Flink Tuning Guide
Global Configurations
When using Flink, you can set some global configurations in $FLINK_HOME/conf/flink-conf.yaml
Parallelism
Option Name | Default | Type | Description |
---|---|---|---|
taskmanager.numberOfTaskSlots | 1 | Integer | The number of parallel operator or user function instances that a single TaskManager can run. We recommend setting this value > 4, and the actual value needs to be set according to the amount of data |
parallelism.default | 1 | Integer | The default parallelism used when no parallelism is specified anywhere (default: 1). For example, If the value of write.bucket_assign.tasks is not set, this value will be used |
Memory
Option Name | Default | Type | Description |
---|---|---|---|
jobmanager.memory.process.size | (none) | MemorySize | Total Process Memory size for the JobManager. This includes all the memory that a JobManager JVM process consumes, consisting of Total Flink Memory, JVM Metaspace, and JVM Overhead |
taskmanager.memory.task.heap.size | (none) | MemorySize | Task Heap Memory size for TaskExecutors. This is the size of JVM heap memory reserved for write cache |
taskmanager.memory.managed.size | (none) | MemorySize | Managed Memory size for TaskExecutors. This is the size of off-heap memory managed by the memory manager, reserved for sorting and RocksDB state backend. If you choose RocksDB as the state backend, you need to set this memory |
Checkpoint
Option Name | Default | Type | Description |
---|---|---|---|
execution.checkpointing.interval | (none) | Duration | Setting this value as execution.checkpointing.interval = 150000ms , 150000ms = 2.5min. Configuring this parameter is equivalent to enabling the checkpoint |
state.backend | (none) | String | The state backend to be used to store state. We recommend setting store state as rocksdb : state.backend: rocksdb |
state.backend.rocksdb.localdir | (none) | String | The local directory (on the TaskManager) where RocksDB puts its files |
state.checkpoints.dir | (none) | String | The default directory used for storing the data files and meta data of checkpoints in a Flink supported filesystem. The storage path must be accessible from all participating processes/nodes(i.e. all TaskManagers and JobManagers), like hdfs and oss path |
state.backend.incremental | false | Boolean | Option whether the state backend should create incremental checkpoints, if possible. For an incremental checkpoint, only a diff from the previous checkpoint is stored, rather than the complete checkpoint state. If store state is setting as rocksdb , recommending to turn on |
Table Options
Flink SQL jobs can be configured through options in the WITH
clause. The actual datasource level configs are listed below.
Memory
note
When optimizing memory, we need to pay attention to the memory configuration and the number of taskManagers, parallelism of write tasks (write.tasks : 4) first. After confirm each write task to be allocated with enough memory, we can try to set these memory options.

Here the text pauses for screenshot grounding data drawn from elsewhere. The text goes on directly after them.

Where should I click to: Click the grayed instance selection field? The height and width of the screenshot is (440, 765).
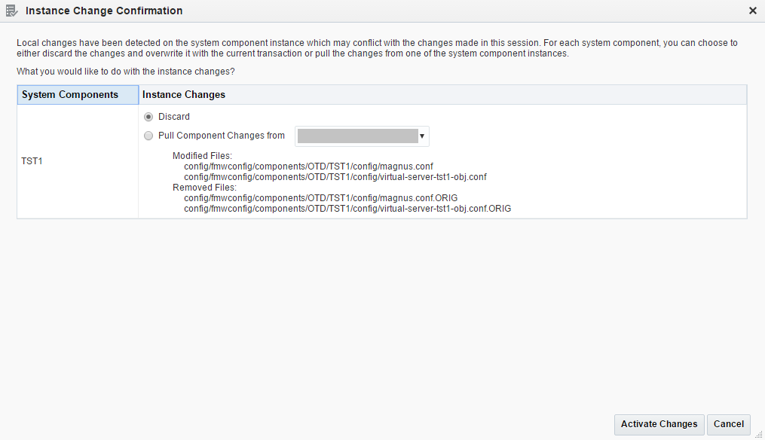click(357, 136)
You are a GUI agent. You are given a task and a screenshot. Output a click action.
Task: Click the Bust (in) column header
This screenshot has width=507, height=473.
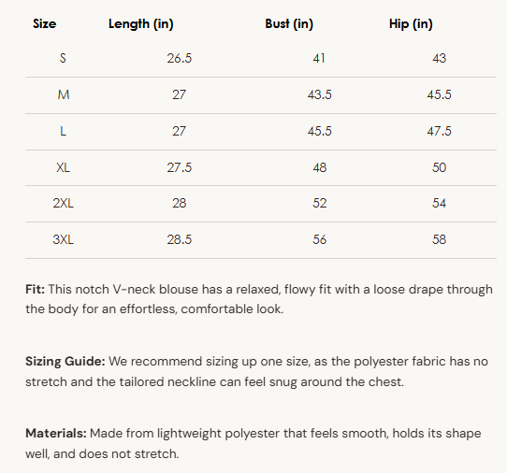click(289, 24)
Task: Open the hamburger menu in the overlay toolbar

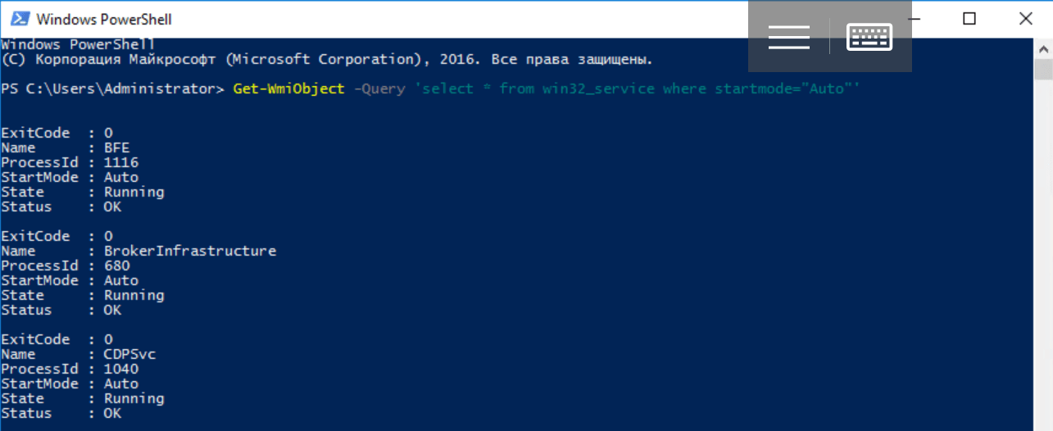Action: coord(788,37)
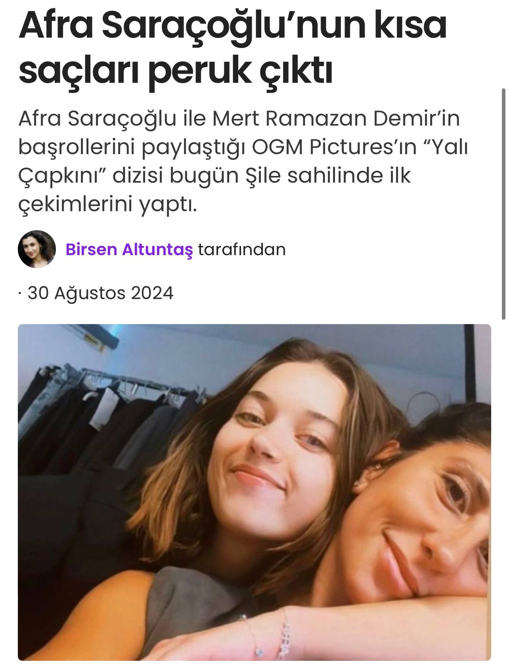Open Birsen Altuntaş author avatar
The height and width of the screenshot is (666, 509).
point(36,249)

Option Name | Description | Default | Remarks |
---|---|---|---|
write.task.max.size | Maximum memory in MB for a write task, when the threshold hits, it flushes the max size data bucket to avoid OOM. Default 1024MB | 1024D | The memory reserved for write buffer is write.task.max.size - compaction.max_memory . When total buffer of write tasks reach the threshold, the largest buffer in the memory will be flushed |
write.batch.size | In order to improve the efficiency of writing, Flink write task will cache data in buffer according to the write bucket until the memory reaches the threshold. When reached threshold, the data buffer would be flushed out. Default 64MB | 64D | Recommend to use the default settings |
write.log_block.size | The log writer of Hudi will not flush the data immediately after receiving data. The writer flush data to the disk in the unit of LogBlock . Before LogBlock reached threshold, records will be buffered in the writer in form of serialized bytes. Default 128MB | 128 | Recommend to use the default settings |
write.merge.max_memory | If write type is COPY_ON_WRITE , Hudi will merge the incremental data and base file data. The incremental data will be cached and spilled to disk. this threshold controls the max heap size that can be used. Default 100MB | 100 | Recommend to use the default settings |
compaction.max_memory | Same as write.merge.max_memory , but occurs during compaction. Default 100MB | 100 | If it is online compaction, it can be turned up when resources are sufficient, such as setting as 1024MB |
Parallelism
Option Name | Description | Default | Remarks |
---|---|---|---|
write.tasks | The parallelism of writer tasks. Each write task writes 1 to N buckets in sequence. Default 4 | 4 | Increases the parallelism has no effect on the number of small files |
write.bucket_assign.tasks | The parallelism of bucket assigner operators. No default value, using Flink parallelism.default | parallelism.default | Increases the parallelism also increases the number of buckets, thus the number of small files (small buckets) |
write.index_boostrap.tasks | The parallelism of index bootstrap. Increasing parallelism can speed up the efficiency of the bootstrap stage. The bootstrap stage will block checkpointing. Therefore, it is necessary to set more checkpoint failure tolerance times. Default using Flink parallelism.default | parallelism.default | It only take effect when index.bootsrap.enabled is true |
read.tasks | The parallelism of read operators (batch and stream). Default 4 | 4 | |
compaction.tasks | The parallelism of online compaction. Default 4 | 4 | Online compaction will occupy the resources of the write task. It is recommended to use offline compaction |
Compaction
note
These are options only for online compaction
.
note
Turn off online compaction by setting compaction.async.enabled
= false
, but we still recommend turning on compaction.schedule.enable
for the writing job. You can then execute the compaction plan by offline compaction.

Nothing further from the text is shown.